Re: [PATCH v2 0/5] Switch arm64 over to qrwlock

From: Jeremy Linton
Date: Mon Oct 09 2017 - 18:31:33 EST


Hi,

On 10/06/2017 08:34 AM, Will Deacon wrote:
Hi all,

This is version two of the patches I posted yesterday:

http://lists.infradead.org/pipermail/linux-arm-kernel/2017-October/534666.html

I'd normally leave it longer before posting again, but Peter had a good
suggestion to rework the layout of the lock word, so I wanted to post a
version that follows that approach.

I've updated my branch if you're after the full patch stack:

git://git.kernel.org/pub/scm/linux/kernel/git/will/linux.git qrwlock

As before, all comments (particularly related to testing and performance)
welcome!

I've been doing perf comparisons with the rwlock fairness patch I posted last week on a single socket thunderx and the baseline rwlock. For most cases where the ratio of read/writers is similar (uncontended readers/writers, single writer/lots readers, etc) the absolute number of lock acquisitions is very similar (within a few percent one way or the other).

In this regard both patches are light years ahead of the current arm64 rwlock.

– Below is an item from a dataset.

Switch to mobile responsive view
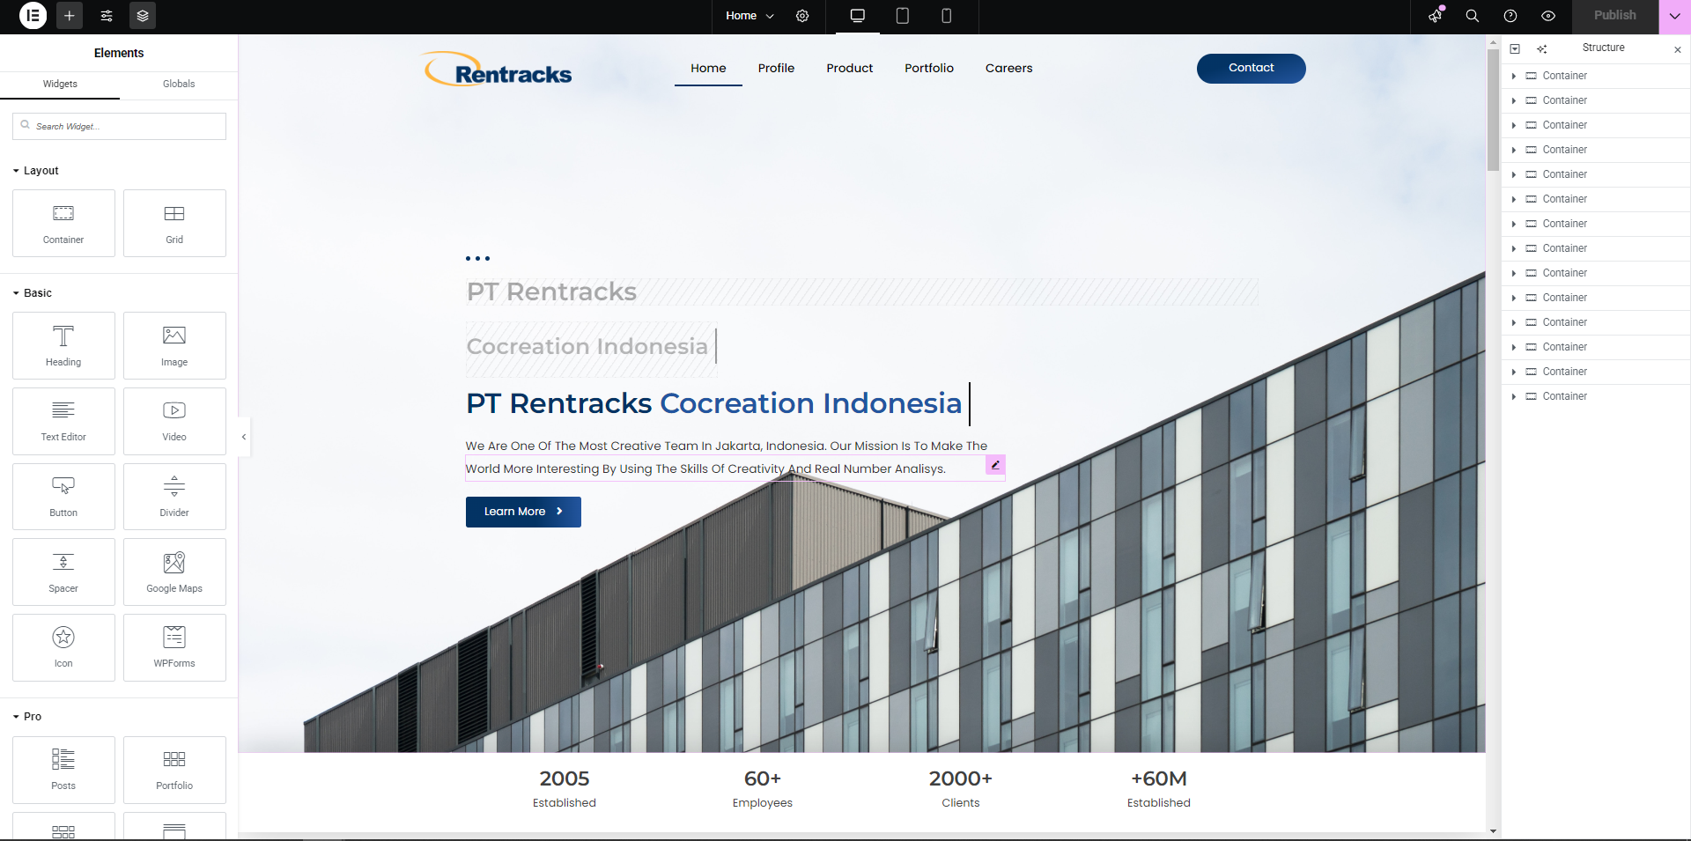This screenshot has height=841, width=1691. pyautogui.click(x=947, y=16)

The unfairness of the current rwlock allows significantly higher lock acquisition counts (say 4x at 30Readers:1Writer) at the expense of complete writer starvation (or a ~43k:1 ratio at a 30R:1W per locktorture). This is untenable.

The qrwlock does an excellent job of maintaining the ratio of reader/writer acquisitions proportional to the number of readers/writers until the total lockers exceeds the number of cores where the ratios start to far exceed the reader/writer ratios (440:1 acquisitions @ 96R:1W)

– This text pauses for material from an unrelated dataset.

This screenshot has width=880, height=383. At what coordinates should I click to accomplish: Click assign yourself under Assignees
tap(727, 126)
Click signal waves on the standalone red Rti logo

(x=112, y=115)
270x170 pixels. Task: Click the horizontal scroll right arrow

In comparison the other patch tends to favor the writers more, so at a ratio of 48R/1W, the readers are only grabbing the lock at a ratio of 15:1. This flatter curve continues past the number of cores with the readers having a 48:1 advantage with 96R/1W. That said the total lock acquisition counts remain very similar (with maybe a slight advantage to the non queued patch with 1 writer and 12-30 readers) despite the writer acquiring the lock at a higher frequency. OTOH, if the number of writers is closer to the number of readers (24R:24W) then the writers have about a 1.5X bias over the readers independent of the number of reader/writers. This bias seems to be the common multiplier given a reader/writer ratio with those patches and doesn't account for possible single thread starvation.

Of course, I've been running other tests as well and the system seems to be behaving as expected (likely better than the rwlock patches under stress). I will continue to test this on a couple other platforms.

In the meantime:

Tested-by: Jeremy Linton <jeremy.linton@xxxxxxx>



Cheers,

Will

--->8

Will Deacon (5):
kernel/locking: Use struct qrwlock instead of struct __qrwlock
locking/atomic: Add atomic_cond_read_acquire
kernel/locking: Use atomic_cond_read_acquire when spinning in qrwlock
arm64: locking: Move rwlock implementation over to qrwlocks
kernel/locking: Prevent slowpath writers getting held up by fastpath

arch/arm64/Kconfig | 17 ++++
arch/arm64/include/asm/Kbuild | 1 +
arch/arm64/include/asm/spinlock.h | 164 +-------------------------------
arch/arm64/include/asm/spinlock_types.h | 6 +-
include/asm-generic/atomic-long.h | 3 +
include/asm-generic/qrwlock.h | 20 +---
include/asm-generic/qrwlock_types.h | 15 ++-
include/linux/atomic.h | 4 +
kernel/locking/qrwlock.c | 83 +++-------------
9 files changed, 58 insertions(+), 255 deletions(-)